§ **RECORDS PROVIDED**:
┄┄┄┄┄┄
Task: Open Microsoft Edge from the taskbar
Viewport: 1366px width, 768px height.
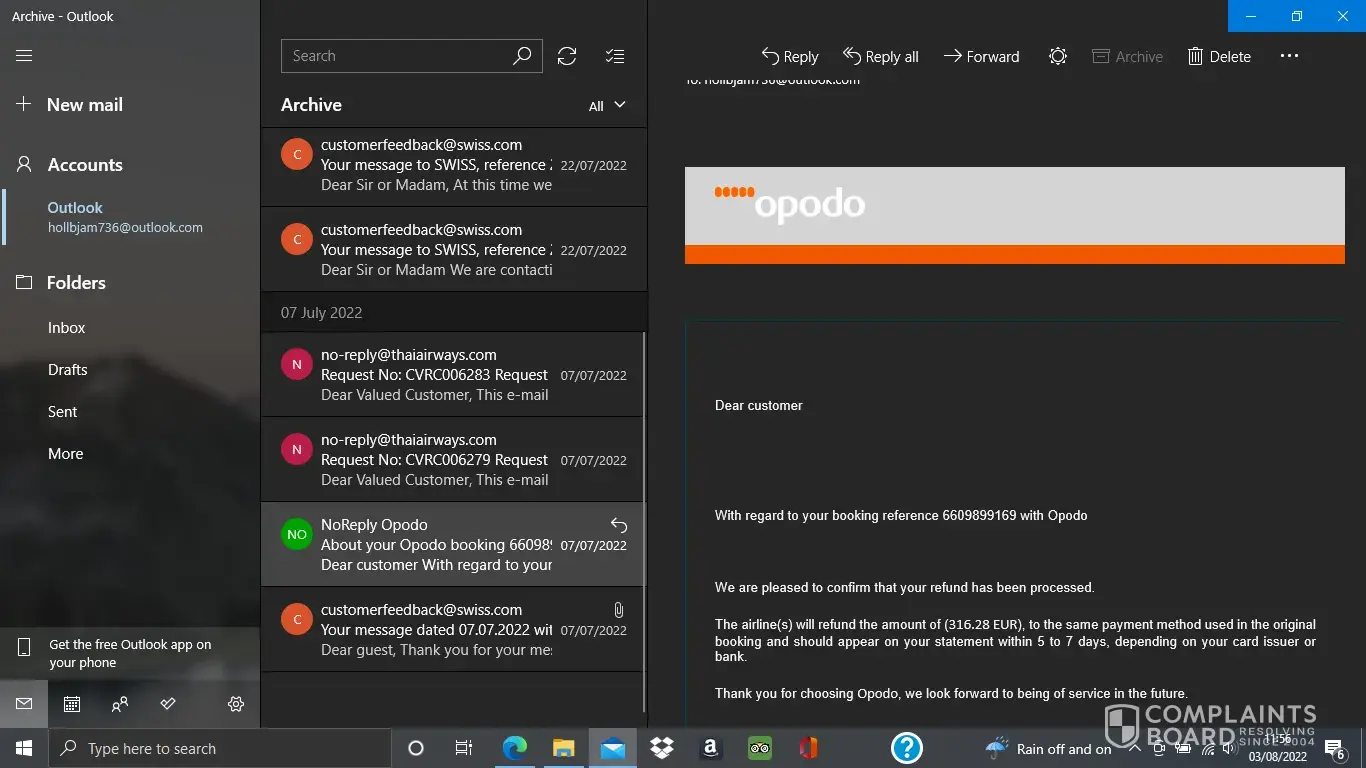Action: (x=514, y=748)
┄┄┄┄┄┄
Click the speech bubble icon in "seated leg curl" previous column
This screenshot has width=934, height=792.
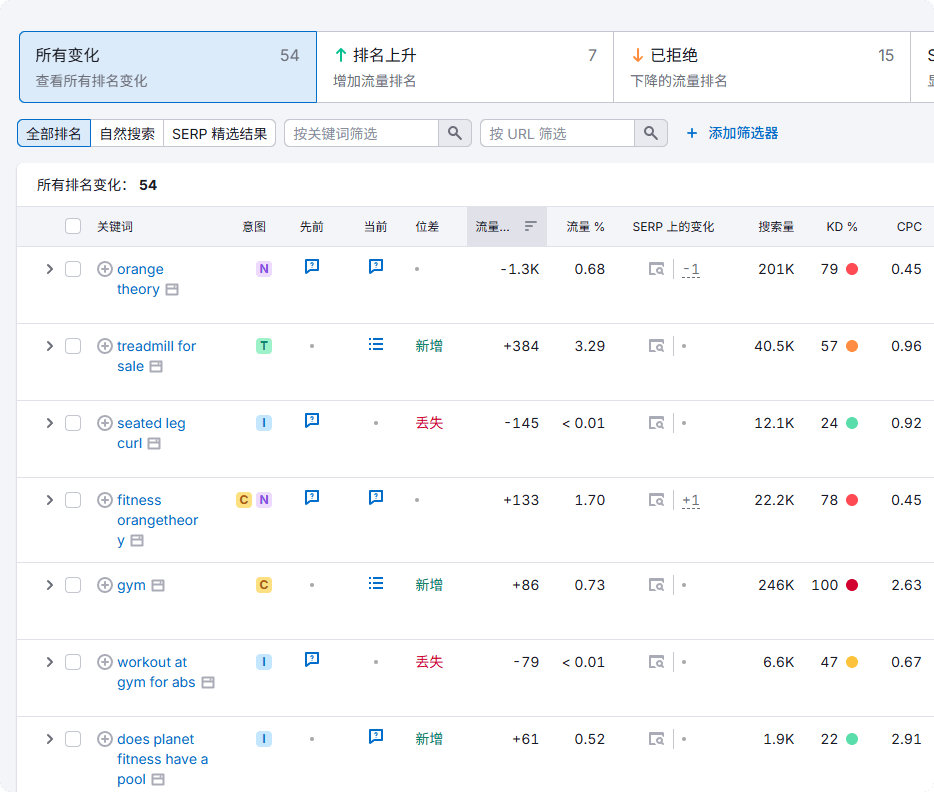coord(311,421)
┄┄┄┄┄┄
§ **AIM**: Rewrite as a numbered list the lines of the records starting at the line containing "Click the speech" and ending at the line containing "coord(311,421)", skipping any blank lines. Leave the pictures out of your list.

§ **THE COMPLETED TASK**:
1. Click the speech bubble icon in "seated leg curl" previous column
2. This screenshot has width=934, height=792.
3. coord(311,421)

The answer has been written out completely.